WHAT THE TASK REQUIRES: Quote the passage about Futurism and the Trevi Fountain incident, from "From behind the" up to and including "the baroque fountain.".

====== SUPPLIED PASSAGE ======

From Italy (October 22, 2007)
The founder of "Futurism" Marinetti

From behind the attack an old Italian artistic-political movement resurfaces.

Who were the "Futurists" and what was their relation to the revolutionary Fascist culture of the 1920s?

The Italian police arrested the man who allegedly turned the Trevi Fountain red last Friday. Graziano Cecchini, 54, active member of the extreme-right Roman political community. Mr Cecchini denies all charges and states that he was arrested and his house was searched for a mere similarity to the man recorded by security cameras pouring red paint into the baroque fountain.

The act was perpetrated by a movement – never heard of before – called "FTM Futurist Action 2007". This group and their colorful protest recalls explicitly the early 20 th century Futurist Movement. "Futurism" was an avant-garde artistic movement officially born on February 20th 1909 thanks to a manifesto published by Filippo Tommaso Marinetti on the famous French newspaper "Le Figaro". The movement was born as a mainly Italian artistic phenomenon carried out by Italian artists living in Paris. Its influence spread throughout Europe, reaching Russia before the bolshevik Revolution of 1917, where Vladimir Mayakovsky founded the Russian Futurist Movement.

====== RECORDED DATA ======

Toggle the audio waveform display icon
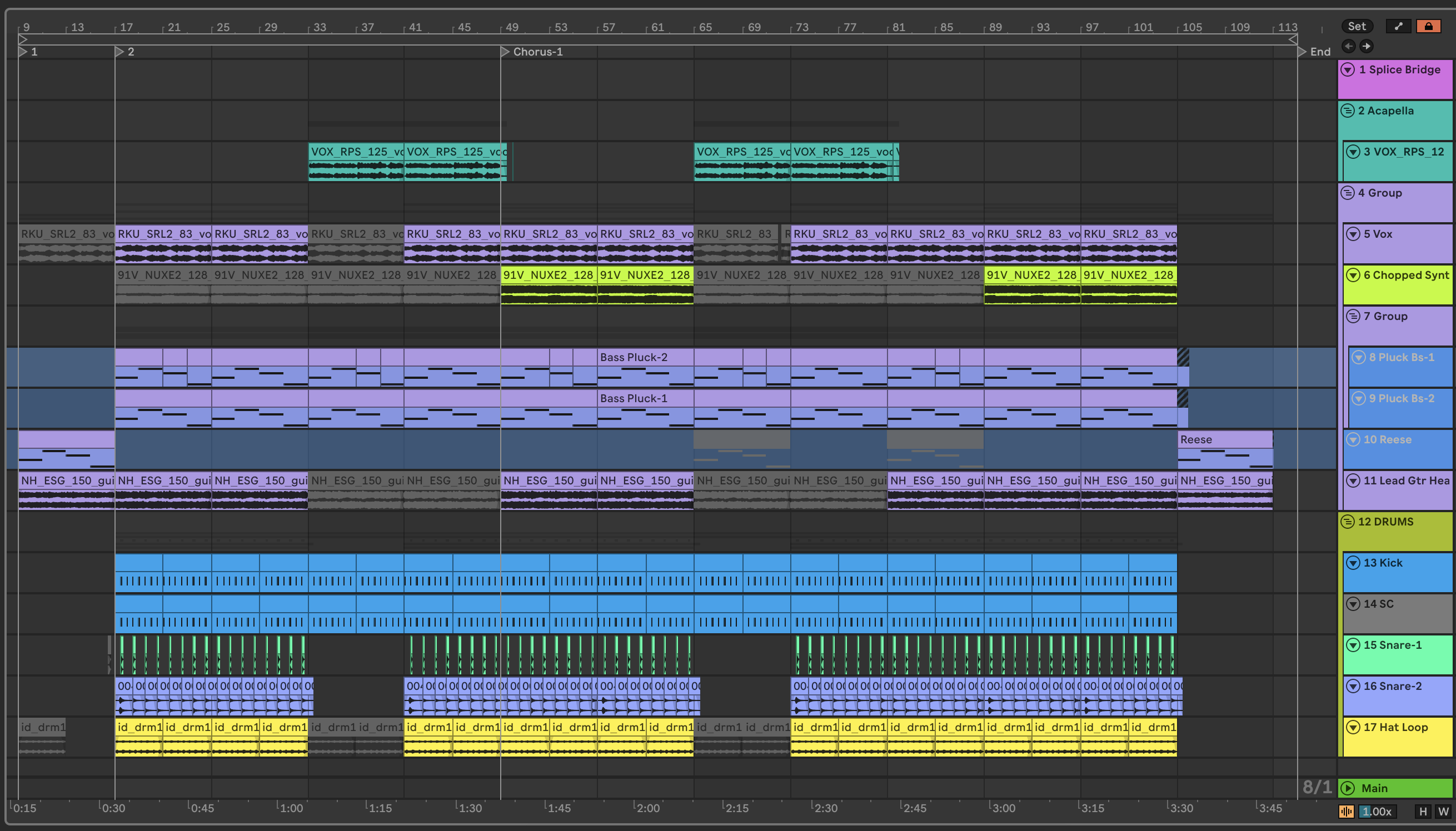Image resolution: width=1456 pixels, height=831 pixels. 1346,811
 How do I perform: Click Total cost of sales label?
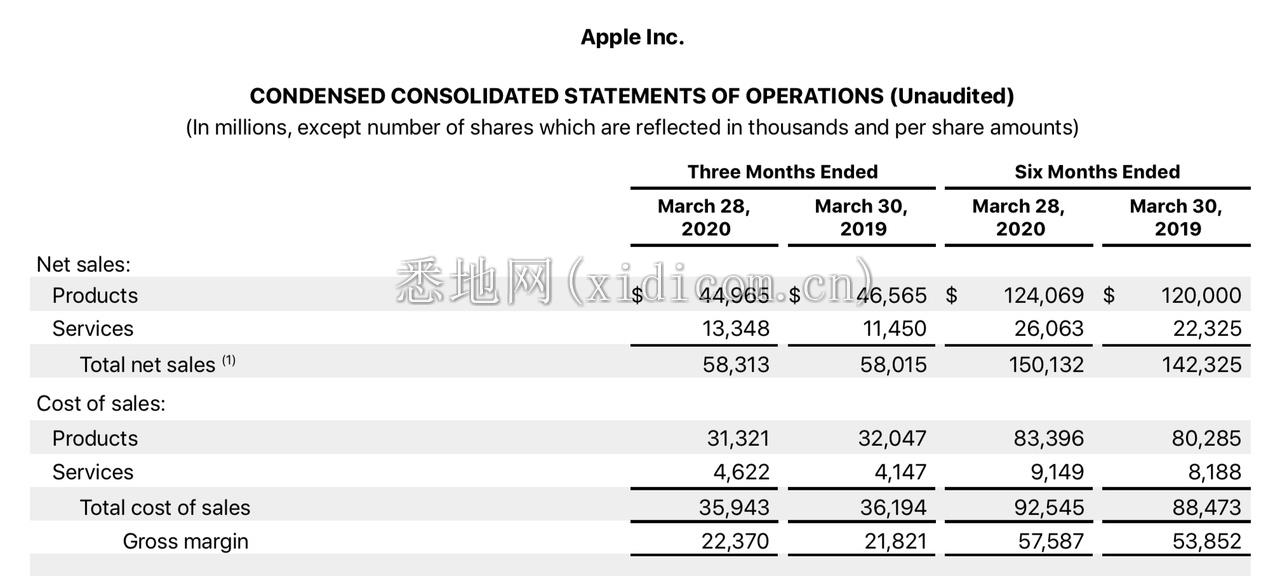tap(165, 508)
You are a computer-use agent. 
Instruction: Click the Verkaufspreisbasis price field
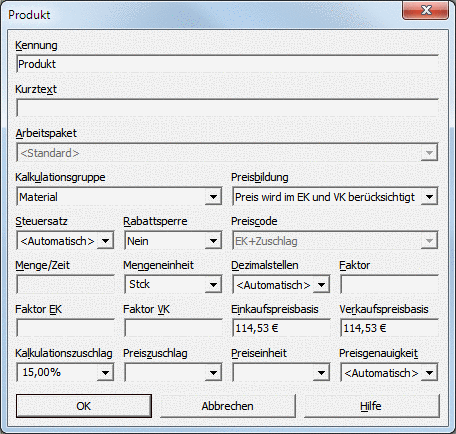click(389, 328)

======

REPLY:
From behind the attack an old Italian artistic-political movement resurfaces.

Who were the "Futurists" and what was their relation to the revolutionary Fascist culture of the 1920s?

The Italian police arrested the man who allegedly turned the Trevi Fountain red last Friday. Graziano Cecchini, 54, active member of the extreme-right Roman political community. Mr Cecchini denies all charges and states that he was arrested and his house was searched for a mere similarity to the man recorded by security cameras pouring red paint into the baroque fountain.